▸ **Exercise aim**
Write out the following material verbatim, reproducing every line without alteration.
** start of Data records **
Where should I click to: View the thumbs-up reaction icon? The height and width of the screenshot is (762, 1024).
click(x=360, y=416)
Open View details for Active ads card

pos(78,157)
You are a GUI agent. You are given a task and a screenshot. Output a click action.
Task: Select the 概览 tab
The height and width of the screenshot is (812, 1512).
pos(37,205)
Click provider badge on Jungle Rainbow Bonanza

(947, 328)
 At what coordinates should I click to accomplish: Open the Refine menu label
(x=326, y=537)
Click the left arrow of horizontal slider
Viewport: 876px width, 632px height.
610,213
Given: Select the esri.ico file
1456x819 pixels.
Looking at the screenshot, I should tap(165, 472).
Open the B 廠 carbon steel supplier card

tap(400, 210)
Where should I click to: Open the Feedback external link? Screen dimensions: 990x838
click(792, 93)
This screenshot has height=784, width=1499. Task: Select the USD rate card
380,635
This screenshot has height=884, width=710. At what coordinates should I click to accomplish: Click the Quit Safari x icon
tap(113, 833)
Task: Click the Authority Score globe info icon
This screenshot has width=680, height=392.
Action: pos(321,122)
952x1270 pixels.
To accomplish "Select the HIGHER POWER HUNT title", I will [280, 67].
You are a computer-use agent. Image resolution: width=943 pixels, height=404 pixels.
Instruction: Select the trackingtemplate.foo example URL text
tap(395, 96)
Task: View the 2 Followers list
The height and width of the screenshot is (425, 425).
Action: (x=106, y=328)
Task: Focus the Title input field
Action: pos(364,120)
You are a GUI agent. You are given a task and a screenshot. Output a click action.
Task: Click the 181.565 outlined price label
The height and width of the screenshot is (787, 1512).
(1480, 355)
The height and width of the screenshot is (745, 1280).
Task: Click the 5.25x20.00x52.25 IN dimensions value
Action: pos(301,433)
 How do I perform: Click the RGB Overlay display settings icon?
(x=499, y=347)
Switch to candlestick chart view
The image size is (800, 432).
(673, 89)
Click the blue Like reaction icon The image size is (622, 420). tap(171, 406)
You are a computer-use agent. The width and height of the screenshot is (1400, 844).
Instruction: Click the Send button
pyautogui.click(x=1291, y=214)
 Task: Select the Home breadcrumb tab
** end of Data records **
▸ **Task output**
Where should I click to: View the thumbs-up reaction icon? The height and width of the screenshot is (762, 1024).
click(x=360, y=416)
Open View details for Active ads card

pos(78,157)
You are a GUI agent. You are given a task and a screenshot. Output a click action.
Task: Select the 概览 tab
The height and width of the screenshot is (812, 1512).
pos(37,205)
Click provider badge on Jungle Rainbow Bonanza

(947, 328)
 At what coordinates should I click to accomplish: Open the Refine menu label
(x=326, y=537)
Click the left arrow of horizontal slider
Viewport: 876px width, 632px height.
610,213
Given: Select the esri.ico file
1456x819 pixels.
Looking at the screenshot, I should tap(165, 472).
Open the B 廠 carbon steel supplier card

tap(400, 210)
Where should I click to: Open the Feedback external link? Screen dimensions: 990x838
click(792, 93)
This screenshot has height=784, width=1499. Task: Select the USD rate card
380,635
This screenshot has height=884, width=710. At what coordinates should I click to accomplish: Click the Quit Safari x icon
tap(113, 833)
Task: Click the Authority Score globe info icon
This screenshot has width=680, height=392.
Action: pos(321,122)
952x1270 pixels.
To accomplish "Select the HIGHER POWER HUNT title", I will [280, 67].
You are a computer-use agent. Image resolution: width=943 pixels, height=404 pixels.
Instruction: Select the trackingtemplate.foo example URL text
tap(395, 96)
Task: View the 2 Followers list
The height and width of the screenshot is (425, 425).
Action: (x=106, y=328)
Task: Focus the Title input field
Action: pos(364,120)
You are a GUI agent. You are given a task and a screenshot. Output a click action.
Task: Click the 181.565 outlined price label
The height and width of the screenshot is (787, 1512).
(1480, 355)
The height and width of the screenshot is (745, 1280).
Task: Click the 5.25x20.00x52.25 IN dimensions value
Action: pos(301,433)
 How do I perform: Click the RGB Overlay display settings icon?
(x=499, y=347)
Switch to candlestick chart view
The image size is (800, 432).
(673, 89)
Click the blue Like reaction icon The image size is (622, 420). tap(171, 406)
You are a computer-use agent. The width and height of the screenshot is (1400, 844).
Instruction: Click the Send button
pyautogui.click(x=1291, y=214)
 Task: Select the Home breadcrumb tab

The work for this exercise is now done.